Upcoming Colorado Fungal Learning Opportunities

by Jennifer Frazer on May 18, 2011

Can *you* ooze blood from your skin without the help of a friendly hemorrhagic fever virus? Didn't think so. This red fluid isn't actually blood, but I have no idea what it is. Hydnellum peckii -- "Strawberries and Cream" -- in the mountains of central Colorado near Winter Park. Author's photo.

So . . . you like what you’ve heard about fungi and want to learn more. And you live in the general Frontal Range area. Then have I got some opportunities for you: next Monday I will be giving the same lecture I gave in March at the Colorado Mycological Society (“The Many Ways to be a Fungus (in Colorado)”) for the Pikes Peak Mycological Society in Colorado Springs. See here if you’d like to come — the meeting is free.

Then, this August, I’ll be once again teaching “Wild Mushrooms” for the Boulder County Nature Association. It’s an evening lecture in Boulder followed by two field trips on Saturday mornings two weeks apart.

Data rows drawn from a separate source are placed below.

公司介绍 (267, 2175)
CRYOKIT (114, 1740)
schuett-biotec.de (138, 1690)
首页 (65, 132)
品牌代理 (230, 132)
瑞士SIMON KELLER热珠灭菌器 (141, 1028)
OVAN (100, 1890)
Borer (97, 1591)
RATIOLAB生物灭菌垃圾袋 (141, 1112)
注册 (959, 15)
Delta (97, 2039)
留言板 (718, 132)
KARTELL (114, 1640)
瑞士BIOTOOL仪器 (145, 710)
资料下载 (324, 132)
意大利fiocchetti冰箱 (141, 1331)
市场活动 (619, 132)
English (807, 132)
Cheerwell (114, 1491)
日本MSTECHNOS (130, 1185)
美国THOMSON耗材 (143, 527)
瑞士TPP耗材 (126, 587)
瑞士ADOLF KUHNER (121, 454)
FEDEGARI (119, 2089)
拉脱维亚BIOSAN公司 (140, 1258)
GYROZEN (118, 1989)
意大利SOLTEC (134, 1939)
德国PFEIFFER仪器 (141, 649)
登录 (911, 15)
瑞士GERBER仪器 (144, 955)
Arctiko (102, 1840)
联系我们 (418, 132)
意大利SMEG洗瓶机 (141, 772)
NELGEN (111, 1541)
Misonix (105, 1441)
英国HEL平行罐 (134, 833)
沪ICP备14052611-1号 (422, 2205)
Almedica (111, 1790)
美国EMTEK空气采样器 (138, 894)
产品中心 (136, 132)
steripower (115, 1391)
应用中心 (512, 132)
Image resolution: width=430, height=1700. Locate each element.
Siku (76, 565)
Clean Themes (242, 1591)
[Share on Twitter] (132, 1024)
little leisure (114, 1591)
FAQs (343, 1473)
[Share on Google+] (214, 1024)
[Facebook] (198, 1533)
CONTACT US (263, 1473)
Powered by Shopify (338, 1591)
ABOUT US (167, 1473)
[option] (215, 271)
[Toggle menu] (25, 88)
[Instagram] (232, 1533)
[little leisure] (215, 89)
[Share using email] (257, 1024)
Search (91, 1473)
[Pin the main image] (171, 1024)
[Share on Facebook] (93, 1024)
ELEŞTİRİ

Lots of fun will be had by all. $80, or $70 if you’re a BCNA member — find out more here.


{ 2 comments… read them below or add one }

kati May 18, 2011 at 11:07 pm

why don’t i ever get to see this stuff when i’m exploring?! must explore harder….

Jennifer Frazer May 19, 2011 at 7:32 am

Check out the moist areas next to creeks and bogs! Those are the best. Wet = fungus heaven. The plants in those areas are often unique too. Lady slipper orchids tend to hang out in bogs, and of course so do mosses and liverworts. Important safety tip: Do not actually step in bog. In addition to being bad for bog, will guarantee a miserable walk back to the car.